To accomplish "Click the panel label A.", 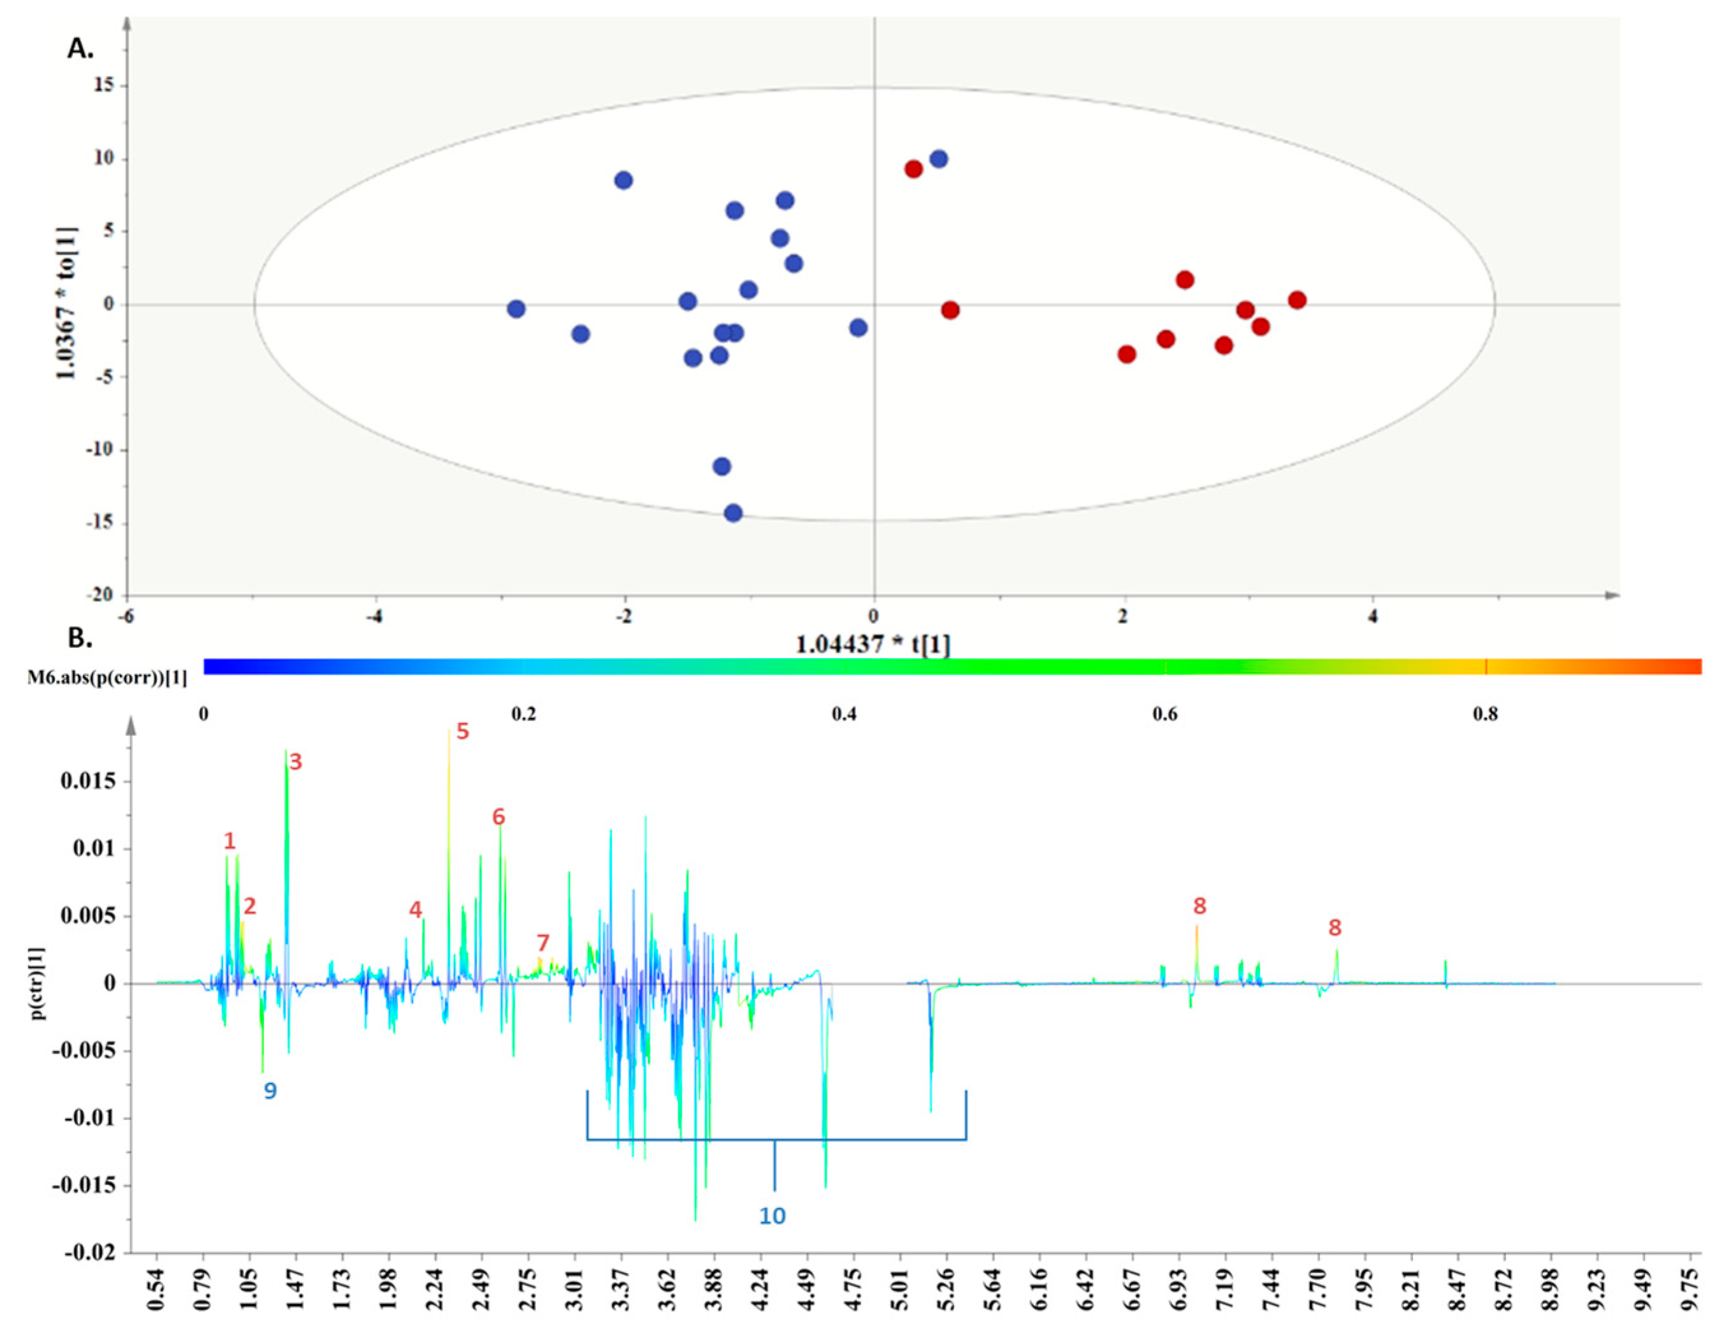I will click(80, 49).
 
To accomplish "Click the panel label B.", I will click(80, 638).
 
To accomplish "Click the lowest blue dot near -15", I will click(734, 513).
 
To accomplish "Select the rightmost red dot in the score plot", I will click(1297, 300).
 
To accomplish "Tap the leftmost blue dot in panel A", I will click(516, 309).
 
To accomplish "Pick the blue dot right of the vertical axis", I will click(939, 159).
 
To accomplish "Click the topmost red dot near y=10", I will click(913, 169).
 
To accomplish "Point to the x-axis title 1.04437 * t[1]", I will click(873, 645).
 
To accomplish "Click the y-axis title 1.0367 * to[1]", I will click(66, 303).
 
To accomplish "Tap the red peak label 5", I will click(462, 731).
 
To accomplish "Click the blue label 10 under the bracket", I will click(772, 1216).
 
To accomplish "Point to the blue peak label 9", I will click(270, 1091).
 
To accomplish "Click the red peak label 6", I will click(498, 817).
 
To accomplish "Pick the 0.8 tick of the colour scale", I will click(1485, 714).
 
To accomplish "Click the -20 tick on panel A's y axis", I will click(99, 595).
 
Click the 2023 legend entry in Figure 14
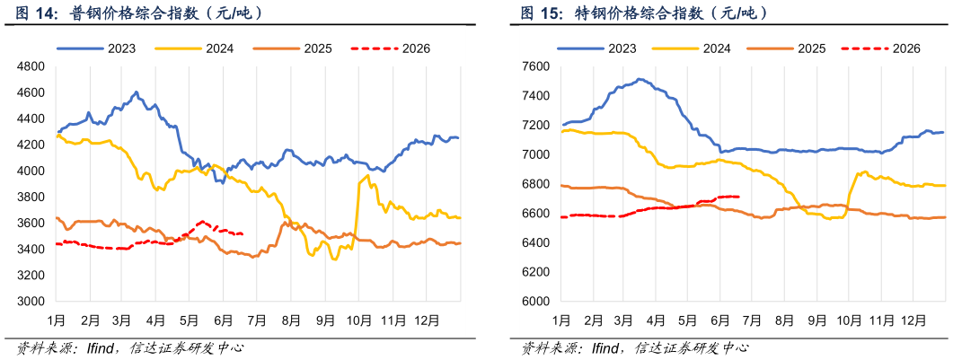[96, 48]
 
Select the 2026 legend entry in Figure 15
[881, 48]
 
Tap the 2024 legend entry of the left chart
[195, 48]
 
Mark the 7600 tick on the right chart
[537, 66]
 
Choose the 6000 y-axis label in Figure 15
[537, 301]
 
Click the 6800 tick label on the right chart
[537, 184]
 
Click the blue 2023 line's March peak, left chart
[137, 92]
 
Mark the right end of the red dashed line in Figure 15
[737, 196]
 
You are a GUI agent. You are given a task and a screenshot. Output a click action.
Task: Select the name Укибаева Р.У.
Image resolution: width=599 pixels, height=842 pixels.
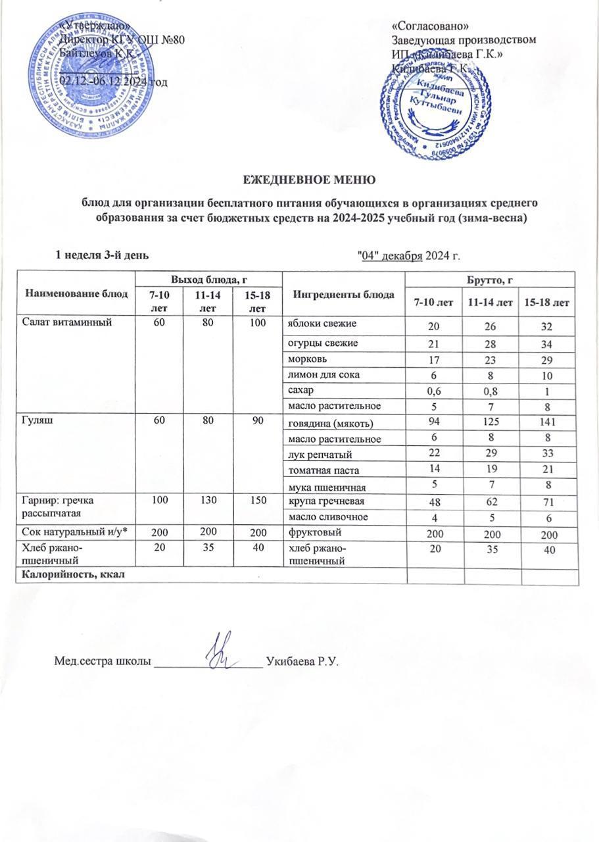302,660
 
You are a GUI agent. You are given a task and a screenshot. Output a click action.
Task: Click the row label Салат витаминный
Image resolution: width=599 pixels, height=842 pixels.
60,323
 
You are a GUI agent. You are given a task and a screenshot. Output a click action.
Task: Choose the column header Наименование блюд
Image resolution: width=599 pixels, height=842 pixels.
76,293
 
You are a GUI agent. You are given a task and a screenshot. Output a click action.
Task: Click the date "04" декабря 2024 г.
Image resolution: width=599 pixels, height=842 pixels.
406,255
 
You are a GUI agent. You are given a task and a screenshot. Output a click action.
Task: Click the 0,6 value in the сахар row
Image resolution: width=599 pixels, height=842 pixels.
435,391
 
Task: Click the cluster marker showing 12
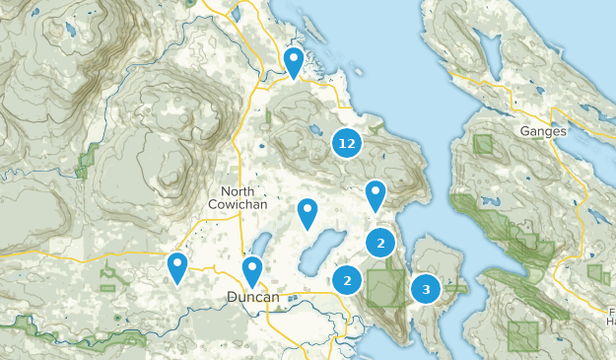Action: [346, 144]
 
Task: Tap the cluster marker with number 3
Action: [426, 289]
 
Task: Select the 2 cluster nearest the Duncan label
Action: [347, 280]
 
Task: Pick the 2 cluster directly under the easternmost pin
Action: [380, 242]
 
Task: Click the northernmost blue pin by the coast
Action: [294, 61]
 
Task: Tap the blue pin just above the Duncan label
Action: [252, 268]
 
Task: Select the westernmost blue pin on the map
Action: [177, 265]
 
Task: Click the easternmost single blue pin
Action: [375, 193]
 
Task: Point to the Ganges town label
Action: [545, 131]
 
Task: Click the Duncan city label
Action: [253, 296]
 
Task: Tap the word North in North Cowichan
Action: [238, 190]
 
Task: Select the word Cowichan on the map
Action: [238, 203]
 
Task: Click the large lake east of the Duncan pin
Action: [321, 253]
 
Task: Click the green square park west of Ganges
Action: [483, 143]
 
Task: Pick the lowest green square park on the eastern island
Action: [523, 337]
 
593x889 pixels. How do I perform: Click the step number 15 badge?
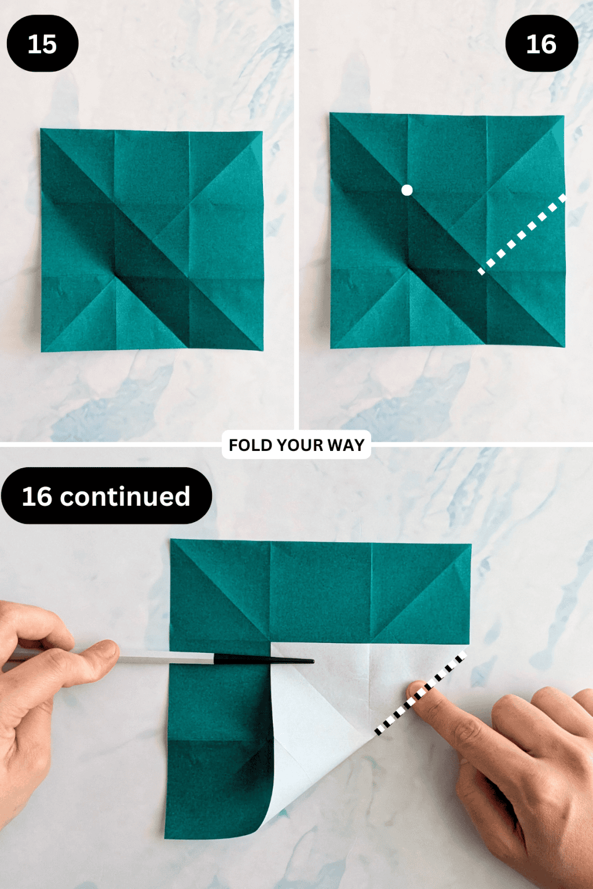click(42, 44)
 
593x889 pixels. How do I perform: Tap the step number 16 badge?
click(541, 44)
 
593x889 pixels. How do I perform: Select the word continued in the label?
click(125, 497)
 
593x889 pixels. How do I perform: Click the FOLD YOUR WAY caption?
click(296, 445)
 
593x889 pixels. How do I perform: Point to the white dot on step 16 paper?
click(407, 190)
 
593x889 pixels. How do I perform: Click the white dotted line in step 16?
click(521, 235)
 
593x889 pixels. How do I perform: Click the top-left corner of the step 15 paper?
click(41, 130)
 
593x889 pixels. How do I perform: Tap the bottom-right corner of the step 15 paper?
click(262, 350)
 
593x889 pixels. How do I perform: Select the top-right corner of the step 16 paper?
click(563, 116)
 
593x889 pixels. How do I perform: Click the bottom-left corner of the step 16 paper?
click(331, 348)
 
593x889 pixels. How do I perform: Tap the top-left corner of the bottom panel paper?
click(171, 539)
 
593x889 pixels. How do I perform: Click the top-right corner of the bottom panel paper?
click(471, 544)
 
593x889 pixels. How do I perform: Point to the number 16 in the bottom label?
click(37, 497)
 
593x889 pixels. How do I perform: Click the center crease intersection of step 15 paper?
click(152, 240)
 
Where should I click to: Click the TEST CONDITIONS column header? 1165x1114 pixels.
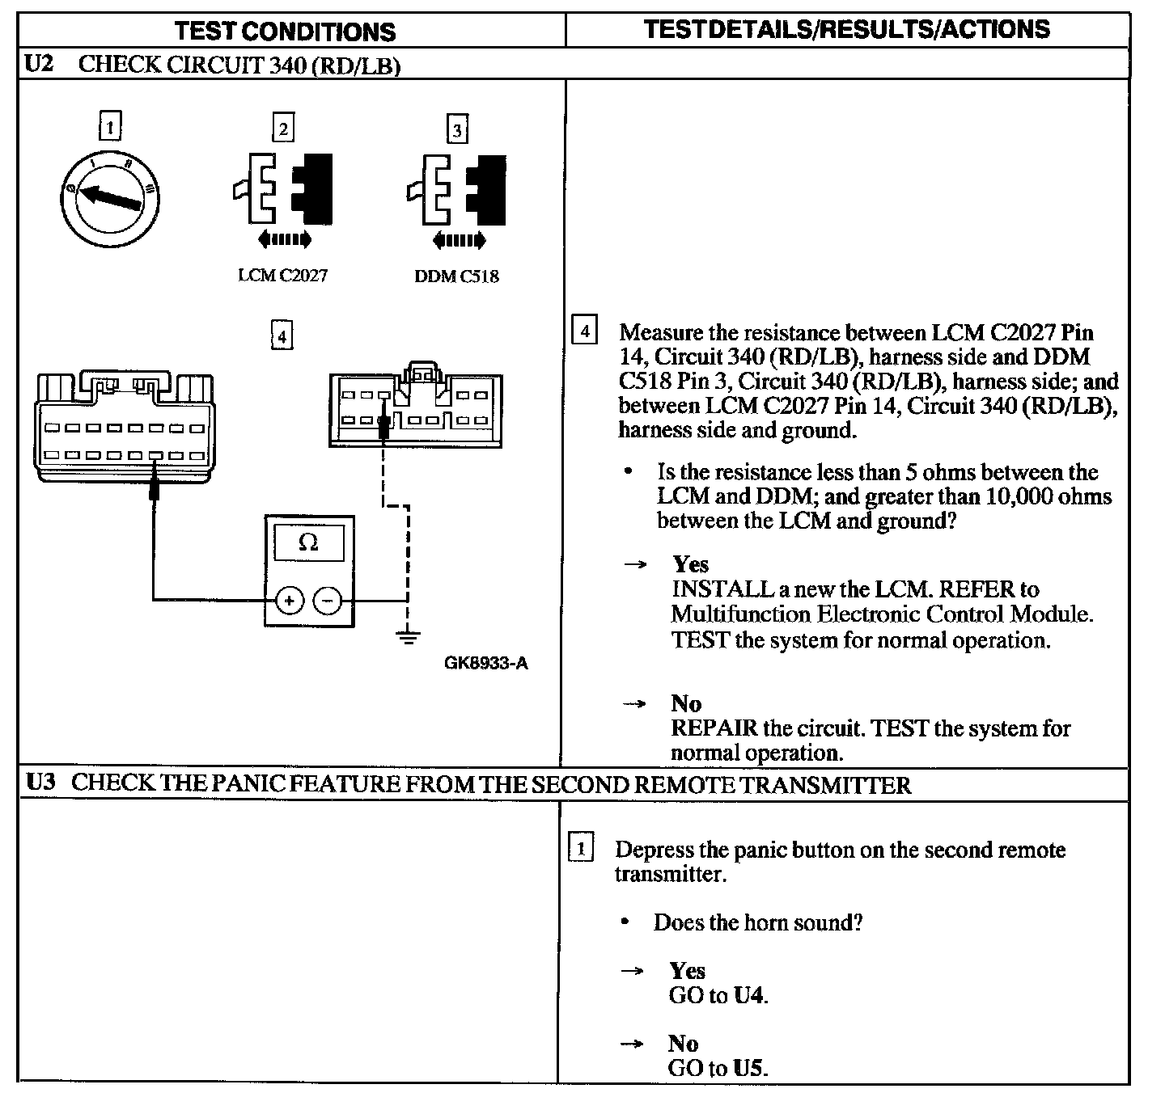pyautogui.click(x=285, y=32)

|---|

▶ [PROBLEM STATEMENT]:
Please output the entries above as a JSON list of strings, one string per line with blank lines left out, beginning at the line that has "Select the 2026 legend entry in Figure 15" and stopping after the line that has "Action: [177, 265]". Leave the pictures out.

▶ [EXERCISE OUTPUT]:
[
  "Select the 2026 legend entry in Figure 15",
  "[881, 48]",
  "Tap the 2024 legend entry of the left chart",
  "[195, 48]",
  "Mark the 7600 tick on the right chart",
  "[537, 66]",
  "Choose the 6000 y-axis label in Figure 15",
  "[537, 301]",
  "Click the 6800 tick label on the right chart",
  "[537, 184]",
  "Click the blue 2023 line's March peak, left chart",
  "[137, 92]",
  "Mark the right end of the red dashed line in Figure 15",
  "[737, 196]",
  "You are a GUI agent. You are given a task and a screenshot. Output a click action.",
  "Task: Select the name Укибаева Р.У.",
  "Image resolution: width=599 pixels, height=842 pixels.",
  "302,660",
  "You are a GUI agent. You are given a task and a screenshot. Output a click action.",
  "Task: Click the row label Салат витаминный",
  "Image resolution: width=599 pixels, height=842 pixels.",
  "60,323",
  "You are a GUI agent. You are given a task and a screenshot. Output a click action.",
  "Task: Choose the column header Наименование блюд",
  "Image resolution: width=599 pixels, height=842 pixels.",
  "76,293",
  "You are a GUI agent. You are given a task and a screenshot. Output a click action.",
  "Task: Click the date \"04\" декабря 2024 г.",
  "Image resolution: width=599 pixels, height=842 pixels.",
  "406,255",
  "You are a GUI agent. You are given a task and a screenshot. Output a click action.",
  "Task: Click the 0,6 value in the сахар row",
  "Image resolution: width=599 pixels, height=842 pixels.",
  "435,391",
  "Task: Click the cluster marker showing 12",
  "Action: [346, 144]",
  "Task: Tap the cluster marker with number 3",
  "Action: [426, 289]",
  "Task: Select the 2 cluster nearest the Duncan label",
  "Action: [347, 280]",
  "Task: Pick the 2 cluster directly under the easternmost pin",
  "Action: [380, 242]",
  "Task: Click the northernmost blue pin by the coast",
  "Action: [294, 61]",
  "Task: Tap the blue pin just above the Duncan label",
  "Action: [252, 268]",
  "Task: Select the westernmost blue pin on the map",
  "Action: [177, 265]"
]